WORK REQUIRED => Look below for the line with "The width and". Extract that line and each one after it through the last, word for word.

THE INPUT =>
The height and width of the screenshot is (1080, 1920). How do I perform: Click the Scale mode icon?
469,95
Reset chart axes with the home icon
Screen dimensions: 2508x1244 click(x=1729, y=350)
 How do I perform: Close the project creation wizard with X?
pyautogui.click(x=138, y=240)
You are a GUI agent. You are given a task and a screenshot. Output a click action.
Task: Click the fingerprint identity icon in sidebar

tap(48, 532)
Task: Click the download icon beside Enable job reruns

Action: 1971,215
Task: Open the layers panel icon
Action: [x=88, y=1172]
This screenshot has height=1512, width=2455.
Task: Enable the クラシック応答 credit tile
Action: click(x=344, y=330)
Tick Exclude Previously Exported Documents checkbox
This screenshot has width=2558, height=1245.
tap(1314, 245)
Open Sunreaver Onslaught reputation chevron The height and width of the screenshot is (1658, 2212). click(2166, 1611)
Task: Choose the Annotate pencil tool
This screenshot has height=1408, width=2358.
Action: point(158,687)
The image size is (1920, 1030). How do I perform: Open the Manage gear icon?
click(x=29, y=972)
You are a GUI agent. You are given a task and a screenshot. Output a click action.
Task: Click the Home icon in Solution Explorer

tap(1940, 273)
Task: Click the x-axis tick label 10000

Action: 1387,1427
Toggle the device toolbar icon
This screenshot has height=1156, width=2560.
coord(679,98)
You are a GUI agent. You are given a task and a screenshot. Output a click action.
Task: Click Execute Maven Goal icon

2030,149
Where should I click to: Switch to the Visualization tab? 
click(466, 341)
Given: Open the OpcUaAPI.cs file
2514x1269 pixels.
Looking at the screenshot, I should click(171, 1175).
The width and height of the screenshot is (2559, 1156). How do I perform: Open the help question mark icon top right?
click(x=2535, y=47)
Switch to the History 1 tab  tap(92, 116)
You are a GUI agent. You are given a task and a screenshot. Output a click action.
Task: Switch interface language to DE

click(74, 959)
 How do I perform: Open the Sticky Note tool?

ANSWER SECTION =>
The width and height of the screenshot is (2559, 1156). How do I perform: Open the help question mark icon top right?
click(x=2535, y=47)
Switch to the History 1 tab  tap(92, 116)
You are a GUI agent. You are given a task and a screenshot. Output a click action.
Task: Switch interface language to DE

click(74, 959)
 How do I perform: Open the Sticky Note tool?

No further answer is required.